NYPD Eyes Stun Guns in Wake of Shul Stabbing

NEW YORK (AP) —

With widely watched amateur videos of police killings as a backdrop, New York City police are hoping to arm more officers with stun guns as an option for subduing emotionally disturbed people and other suspects who resist arrest.

Preliminary plans call for 450 additional officers to carry the electroshock weapons while on patrol, police officials said Wednesday. The department would first have to find funding and develop more precise guidelines on which circumstance are appropriate to use the devices.

“We are very interested in expanding them very significantly,” said Police Commissioner William Bratton.

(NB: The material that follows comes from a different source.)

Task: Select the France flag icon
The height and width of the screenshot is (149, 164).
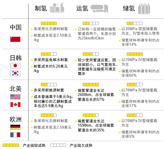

The proposal is part of a broader review of use of force at the nation’s largest police department since the death of Eric Garner in July and the fatal shooting of Calvin Peters in the main Lubavitcher shul in Crown Heights on Tuesday. Both were caught on videotape.

Any push for more stun guns — now accessible to supervising patrol sergeants but used sparingly — would likely renew concerns about the difficulties of assessing when to shock suspects into submission and the weapon’s potential for fatal mishaps.

In 2008, a man on a ledge who was jabbing at police officers with a fluorescent light bulb plunged to his death after an NYPD officer shocked him with a stun gun. A lieutenant who was disciplined for his handling of the standoff later committed suicide.

In Peters’s case, officers with their guns drawn repeatedly ordered him to drop a knife and surrender. He momentarily set down the knife, but then picked it up and lunged at police, who killed him.

A stun gun wouldn’t have been an option in the Peters shooting because it unfolded too quickly, police said. Bratton and Mayor Bill de Blasio have said the shooting appeared justified.